The potential for a large swing around the CPI report and Fed decision comes as volatility across markets has been historically restrained.
Wall Street’s most prominent trading desks from JPMorgan Chase & Co. to Citigroup Inc. are urging investors prepare for a stock market jolt this week after the latest inflation print and the Federal Reserve’s interest-rate decision, both of which arrive on Wednesday.
The options market is betting the S&P 500 Index will move 1.3% to 1.4% in either direction by Friday, based on the price of at-the-money straddles that expire that day, according to Andrew Tyler, head of U.S. market Intelligence on JPMorgan Chase’s trading desk.
This would come in the wake of the consumer price index report Wednesday and the Federal Reserve’s interest-rate decision that afternoon.
“With CPI and Fed on the same day there is a possibility of a CPI outcome being reversed by Powell’s press conference,” Tyler and his team wrote in a note to clients on Monday.
Meanwhile, investors are preparing for a Fed day stock-market move that would be the largest since March 2023, according to Stuart Kaiser, Citigroup’s head of U.S. equity trading strategy.

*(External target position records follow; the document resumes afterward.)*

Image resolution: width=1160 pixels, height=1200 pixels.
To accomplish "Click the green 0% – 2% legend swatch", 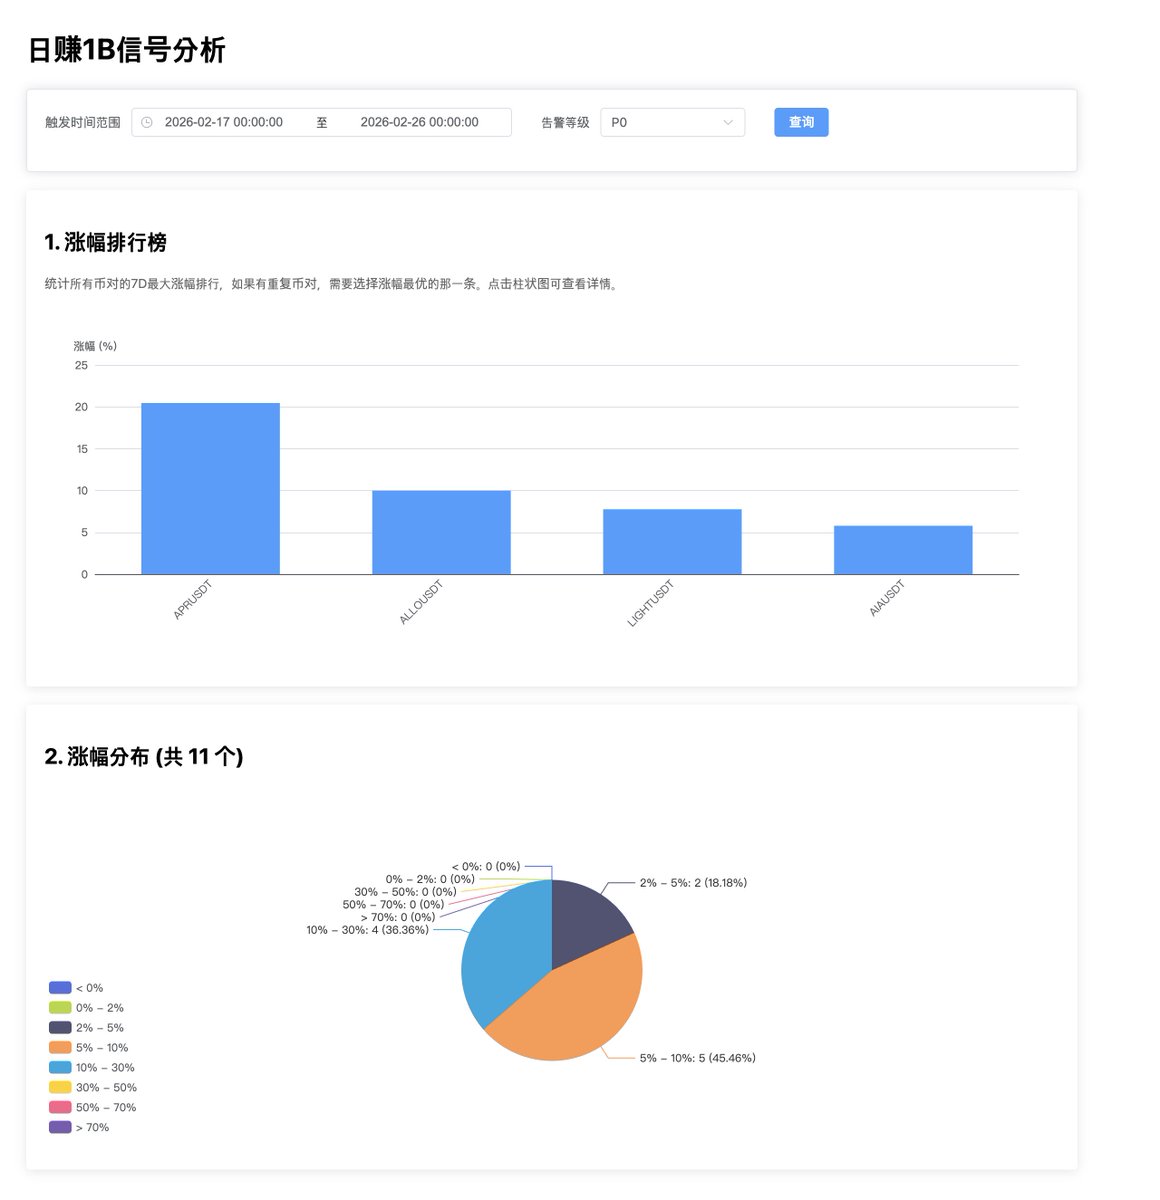I will pyautogui.click(x=59, y=1007).
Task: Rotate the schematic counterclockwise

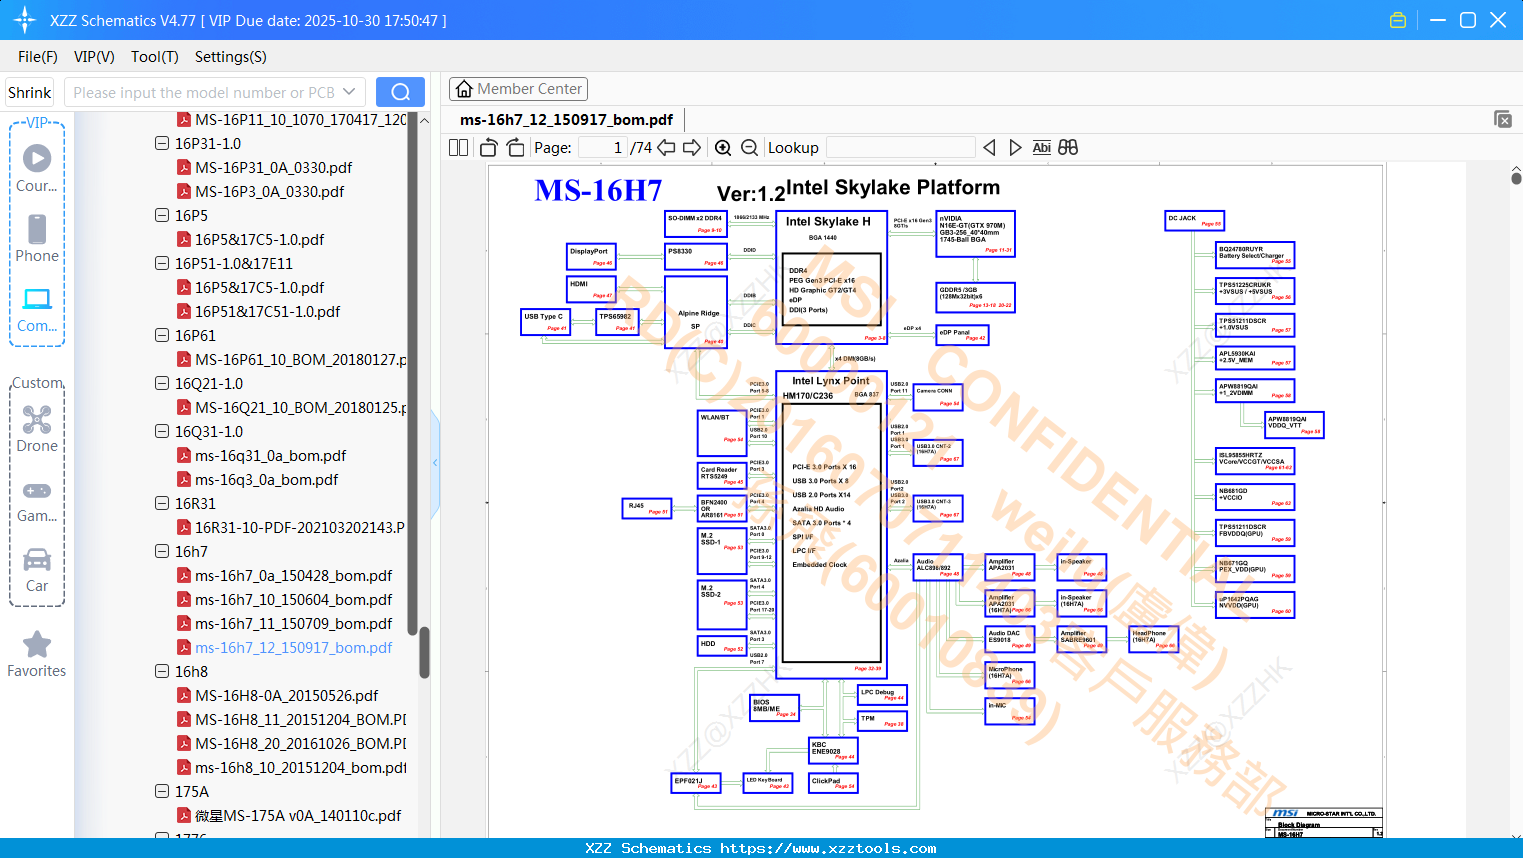Action: pos(488,147)
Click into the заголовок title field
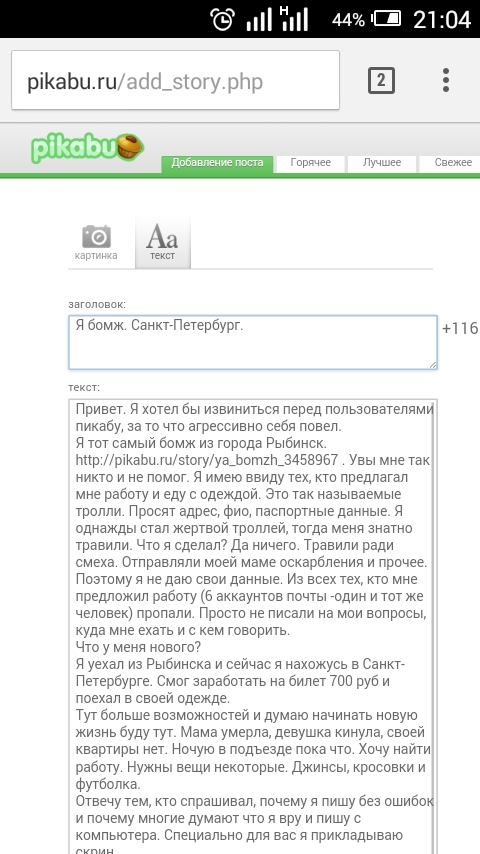Screen dimensions: 480x854 tap(253, 343)
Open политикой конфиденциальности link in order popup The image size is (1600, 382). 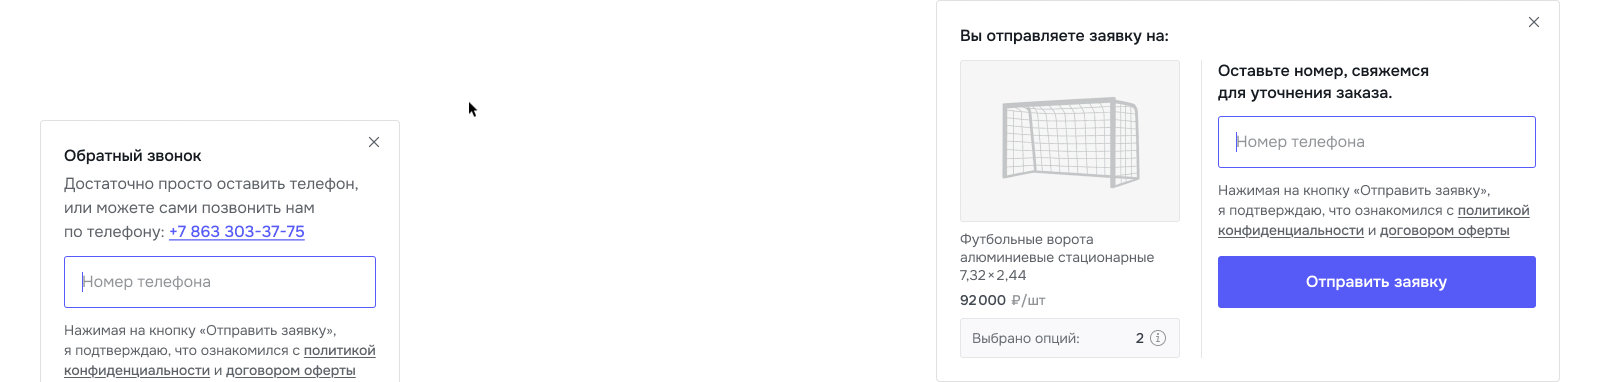(x=1374, y=220)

If month-over-month core CPI tops 0.4%, that would likely spur a selloff across all risk assets, with the S&P 500 falling between 1.5% to 2.5%, according to Tyler. But he sees just a 5% chance of that happening.
The forecast for May’s core CPI, which strips out the volatile food and energy components and is seen as a better underlying indicator than the headline measure, is projected to rise 0.3% from a month earlier.